Gli diede un bacio e lo spinse ancora più sotto il minuscolo tavolino.
Si alzò di getto, sconvolta. Nei suoi occhi, adesso ardeva un fuoco. La rabbia stava per divampare.
Marta avrebbe fatto tutto il possibile.
Mentre afferrava il mattarello dalla cucina, sentì un grido arrembante di Santo. Quindi un terzo sparo. La sua voce si estinse, proprio mentre Marta si accingeva a raggiungerli in salotto.

* * *

Jack osservava impotente ciò che stava accadendo. Non si era immaginato una cosa simile.
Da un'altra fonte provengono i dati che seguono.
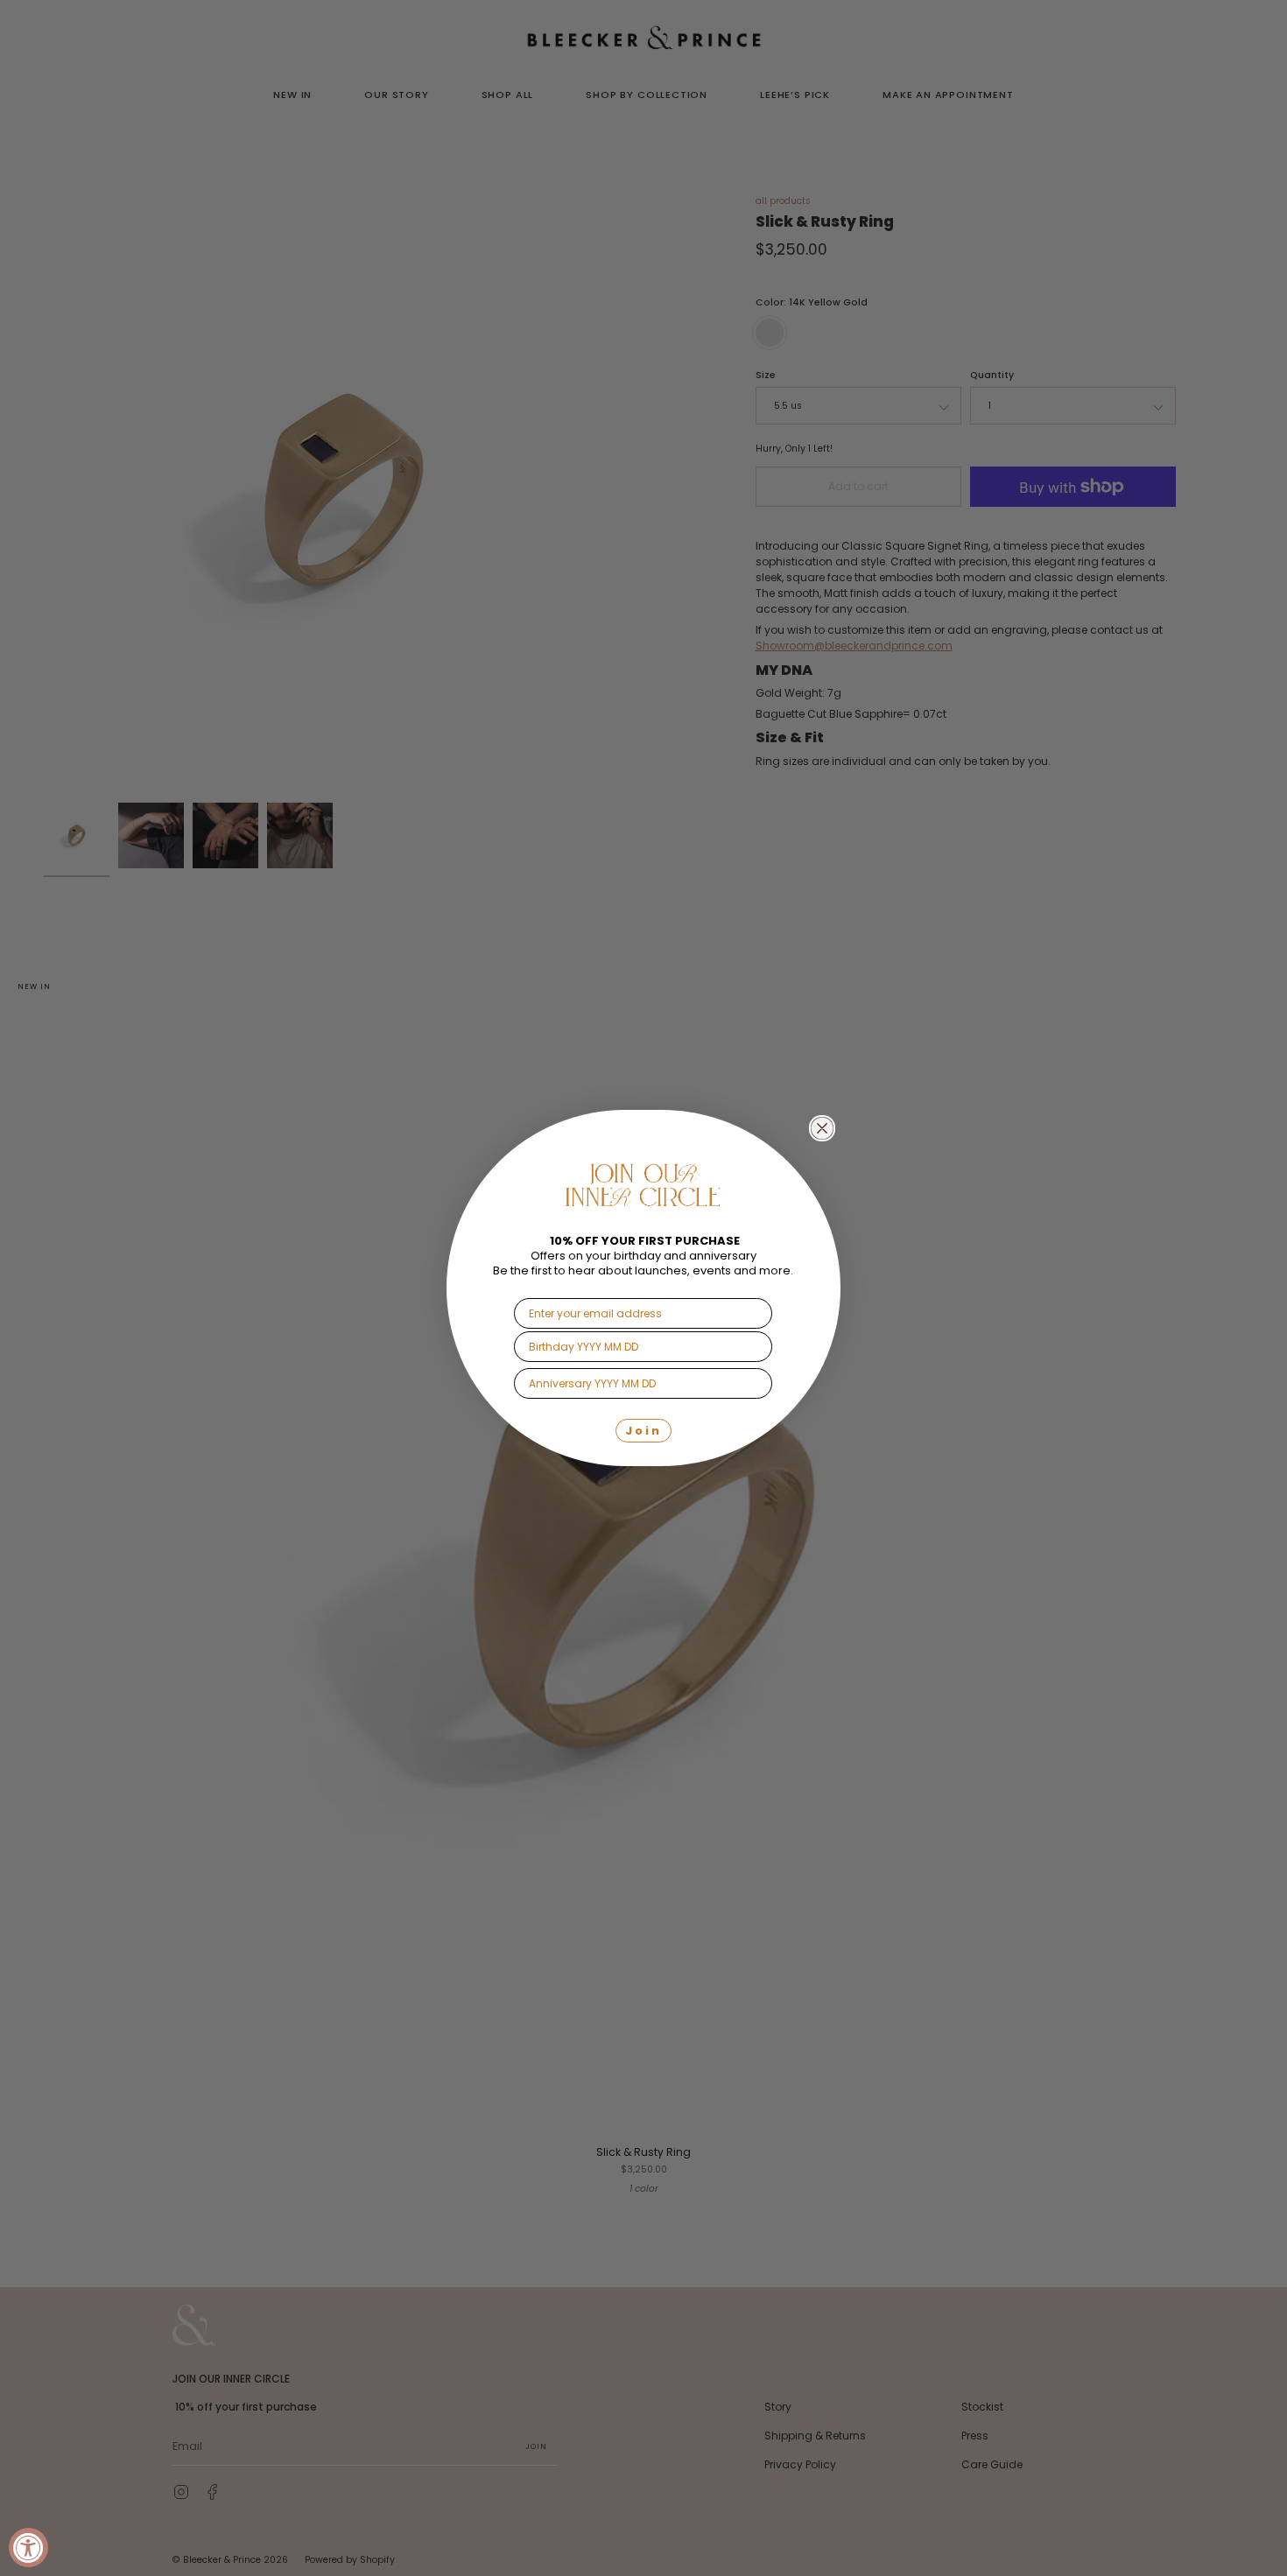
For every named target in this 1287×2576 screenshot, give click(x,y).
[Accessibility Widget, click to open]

Ciò che voleva terminare come un arrembaggio intimidatorio infarcito da qualche minaccia a vuoto si era trasformato in una tragedia.
Daniele era fuori controllo.
Non sapeva fin dove sarebbe potuto arrivare. Non lo aveva mai saputo davvero: ora stava assistendo alle conseguenze.
Rimase in ginocchio, imbambolato, mentre Daniele sparava agli ultimi due ragazzini che si gettavano su di lui. Entrambi perirono sotto i colpi del suo fucile.
«Ben vi sta, luridi marmocchi.»
Poi arrivò la madre, con un mattarello in mano. Daniele la lasciò avvicinare senza premere il grilletto. Quando fu abbastanza vicina, si abbassò, prendendola per la vita. Con il braccio bloccò le sue mani e levò di torno il mattarello.
«Stupida imbecille.»
Jack osservò allibito, mentre Daniele le mollava un ceffone che lasciava rintontita la moglie di Santo.
Per la prima volta negli ultimi anni, anche Jack pianse davvero.
La donna tentò di rialzarsi, sbraitando a perdifiato. Il vecchio compagno non aspettò. Si alzò, prese il fucile e lo puntò in faccia alla donna urlante.
La moglie di Santo chiuse gli occhi.
Jack la imitò.
Il boato dello sparo, Jack lo sentì soltanto. Non riuscì a non immaginarsi la scena, per quanto stesse cercando di scacciarla dalla propria mente. Persino a occhi chiusi, Jack provò un conato di vomito.
Sperò con tutto se stesso che in quel rigurgito finisse anche qualcos'altro: tutte le proprie emozioni.
Come avrebbe fatto ad andare avanti altrimenti, davvero non osava immaginarlo.